___ GIVEN ENTRIES ___
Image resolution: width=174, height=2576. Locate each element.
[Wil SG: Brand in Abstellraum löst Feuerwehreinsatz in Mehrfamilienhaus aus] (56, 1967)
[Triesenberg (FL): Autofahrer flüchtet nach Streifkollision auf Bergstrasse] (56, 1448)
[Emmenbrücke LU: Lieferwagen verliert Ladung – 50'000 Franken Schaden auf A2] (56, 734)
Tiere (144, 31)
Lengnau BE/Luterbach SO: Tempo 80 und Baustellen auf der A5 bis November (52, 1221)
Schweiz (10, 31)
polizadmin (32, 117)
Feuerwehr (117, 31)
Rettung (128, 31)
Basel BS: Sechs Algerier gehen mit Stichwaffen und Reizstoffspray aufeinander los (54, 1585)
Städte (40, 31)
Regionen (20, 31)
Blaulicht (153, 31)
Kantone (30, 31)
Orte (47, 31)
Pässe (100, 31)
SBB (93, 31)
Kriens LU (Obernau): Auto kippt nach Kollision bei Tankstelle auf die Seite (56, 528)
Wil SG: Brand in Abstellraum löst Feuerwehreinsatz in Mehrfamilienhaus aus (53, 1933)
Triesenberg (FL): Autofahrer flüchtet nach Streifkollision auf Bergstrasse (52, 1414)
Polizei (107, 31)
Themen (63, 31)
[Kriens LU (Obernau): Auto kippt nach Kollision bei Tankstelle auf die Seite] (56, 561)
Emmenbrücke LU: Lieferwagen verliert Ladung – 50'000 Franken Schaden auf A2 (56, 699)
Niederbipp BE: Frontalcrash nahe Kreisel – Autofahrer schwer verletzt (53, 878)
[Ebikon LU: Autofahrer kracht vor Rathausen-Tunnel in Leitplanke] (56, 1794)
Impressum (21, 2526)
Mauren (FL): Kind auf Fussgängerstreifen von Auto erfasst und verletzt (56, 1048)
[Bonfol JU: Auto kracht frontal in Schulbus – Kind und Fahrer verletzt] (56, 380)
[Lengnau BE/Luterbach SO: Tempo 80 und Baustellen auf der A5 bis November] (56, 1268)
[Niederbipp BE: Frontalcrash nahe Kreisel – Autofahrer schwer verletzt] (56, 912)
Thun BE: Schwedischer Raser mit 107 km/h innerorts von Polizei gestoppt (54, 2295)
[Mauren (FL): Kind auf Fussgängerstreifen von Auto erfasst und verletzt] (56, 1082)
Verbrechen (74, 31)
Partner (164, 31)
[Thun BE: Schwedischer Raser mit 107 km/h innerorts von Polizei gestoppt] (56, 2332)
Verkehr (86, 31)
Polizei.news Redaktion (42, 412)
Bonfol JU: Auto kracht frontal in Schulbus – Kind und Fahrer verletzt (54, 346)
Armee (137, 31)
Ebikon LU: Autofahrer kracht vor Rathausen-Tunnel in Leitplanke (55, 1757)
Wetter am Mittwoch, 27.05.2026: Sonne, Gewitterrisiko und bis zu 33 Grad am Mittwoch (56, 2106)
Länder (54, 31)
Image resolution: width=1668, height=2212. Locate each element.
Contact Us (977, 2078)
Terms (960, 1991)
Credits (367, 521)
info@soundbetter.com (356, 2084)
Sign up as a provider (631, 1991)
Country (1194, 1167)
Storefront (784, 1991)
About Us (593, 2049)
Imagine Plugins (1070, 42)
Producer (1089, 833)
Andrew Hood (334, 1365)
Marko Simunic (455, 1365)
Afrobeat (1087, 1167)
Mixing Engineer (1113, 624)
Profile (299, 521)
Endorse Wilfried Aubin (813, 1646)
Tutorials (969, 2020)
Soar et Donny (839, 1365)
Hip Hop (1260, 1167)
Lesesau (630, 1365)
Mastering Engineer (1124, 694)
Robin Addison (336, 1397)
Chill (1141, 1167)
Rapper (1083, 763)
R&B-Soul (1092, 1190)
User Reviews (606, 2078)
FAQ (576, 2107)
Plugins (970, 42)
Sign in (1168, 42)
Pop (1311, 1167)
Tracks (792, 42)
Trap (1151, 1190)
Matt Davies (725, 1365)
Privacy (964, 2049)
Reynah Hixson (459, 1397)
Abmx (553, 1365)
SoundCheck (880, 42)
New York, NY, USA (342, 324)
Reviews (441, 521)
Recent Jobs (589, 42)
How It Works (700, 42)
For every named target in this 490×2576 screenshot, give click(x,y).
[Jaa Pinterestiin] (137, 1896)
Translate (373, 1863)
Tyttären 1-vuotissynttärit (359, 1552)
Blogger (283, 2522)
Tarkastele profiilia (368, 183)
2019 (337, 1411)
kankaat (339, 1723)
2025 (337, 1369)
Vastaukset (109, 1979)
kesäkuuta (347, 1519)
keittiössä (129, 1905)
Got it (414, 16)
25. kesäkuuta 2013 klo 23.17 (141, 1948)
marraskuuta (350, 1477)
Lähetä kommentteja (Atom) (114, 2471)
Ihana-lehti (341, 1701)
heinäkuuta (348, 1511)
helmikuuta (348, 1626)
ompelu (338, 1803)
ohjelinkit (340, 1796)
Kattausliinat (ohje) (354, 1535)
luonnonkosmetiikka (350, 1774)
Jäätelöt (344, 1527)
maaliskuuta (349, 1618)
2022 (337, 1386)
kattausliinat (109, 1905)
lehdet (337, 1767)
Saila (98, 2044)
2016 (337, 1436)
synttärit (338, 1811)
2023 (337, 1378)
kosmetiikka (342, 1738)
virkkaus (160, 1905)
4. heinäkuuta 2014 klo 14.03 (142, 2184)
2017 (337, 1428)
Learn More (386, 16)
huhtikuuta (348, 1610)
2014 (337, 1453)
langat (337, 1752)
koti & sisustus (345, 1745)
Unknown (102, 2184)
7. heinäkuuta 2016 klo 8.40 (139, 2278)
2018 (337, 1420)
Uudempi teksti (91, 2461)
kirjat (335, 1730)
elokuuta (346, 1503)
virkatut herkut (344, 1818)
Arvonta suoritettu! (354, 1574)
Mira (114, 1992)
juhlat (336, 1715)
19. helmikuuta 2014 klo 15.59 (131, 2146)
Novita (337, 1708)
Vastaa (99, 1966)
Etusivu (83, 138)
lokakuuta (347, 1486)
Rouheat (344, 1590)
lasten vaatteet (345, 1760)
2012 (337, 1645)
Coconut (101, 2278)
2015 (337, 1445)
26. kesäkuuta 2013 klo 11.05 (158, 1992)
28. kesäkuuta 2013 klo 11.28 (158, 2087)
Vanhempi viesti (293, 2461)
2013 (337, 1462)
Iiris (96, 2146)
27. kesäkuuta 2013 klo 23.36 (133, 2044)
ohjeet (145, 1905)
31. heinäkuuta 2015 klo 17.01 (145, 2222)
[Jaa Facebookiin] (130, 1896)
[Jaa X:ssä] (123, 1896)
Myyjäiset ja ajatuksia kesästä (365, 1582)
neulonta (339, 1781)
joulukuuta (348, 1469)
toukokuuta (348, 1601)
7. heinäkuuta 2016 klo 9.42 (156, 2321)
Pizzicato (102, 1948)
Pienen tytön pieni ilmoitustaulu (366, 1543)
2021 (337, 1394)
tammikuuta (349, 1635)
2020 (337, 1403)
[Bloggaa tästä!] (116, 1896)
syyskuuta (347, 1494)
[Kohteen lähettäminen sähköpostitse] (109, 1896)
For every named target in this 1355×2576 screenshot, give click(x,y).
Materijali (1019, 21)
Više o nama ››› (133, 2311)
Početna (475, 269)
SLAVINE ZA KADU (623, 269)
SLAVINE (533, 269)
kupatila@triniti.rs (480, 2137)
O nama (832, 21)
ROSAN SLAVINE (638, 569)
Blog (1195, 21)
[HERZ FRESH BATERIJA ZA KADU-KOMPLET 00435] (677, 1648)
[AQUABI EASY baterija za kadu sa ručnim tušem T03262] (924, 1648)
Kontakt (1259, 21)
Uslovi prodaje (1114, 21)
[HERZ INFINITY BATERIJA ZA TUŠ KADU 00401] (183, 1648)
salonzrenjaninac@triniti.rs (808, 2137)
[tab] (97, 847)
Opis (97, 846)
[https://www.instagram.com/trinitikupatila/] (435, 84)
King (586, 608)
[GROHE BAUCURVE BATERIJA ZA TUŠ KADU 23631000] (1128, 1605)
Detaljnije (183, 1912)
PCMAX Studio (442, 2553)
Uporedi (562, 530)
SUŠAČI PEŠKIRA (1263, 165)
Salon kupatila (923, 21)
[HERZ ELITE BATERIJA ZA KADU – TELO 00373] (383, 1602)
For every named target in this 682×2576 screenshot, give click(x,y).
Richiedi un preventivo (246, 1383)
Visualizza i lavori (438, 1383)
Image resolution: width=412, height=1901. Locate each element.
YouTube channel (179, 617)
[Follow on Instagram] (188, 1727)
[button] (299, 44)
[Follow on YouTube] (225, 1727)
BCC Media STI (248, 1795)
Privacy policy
___
Return each line of the data where the word "Triesenberg" appears.

ANSWER SPACE >>
[Triesenberg (FL): Autofahrer flüchtet nach Streifkollision auf Bergstrasse] (56, 1448)
Triesenberg (FL): Autofahrer flüchtet nach Streifkollision auf Bergstrasse (52, 1414)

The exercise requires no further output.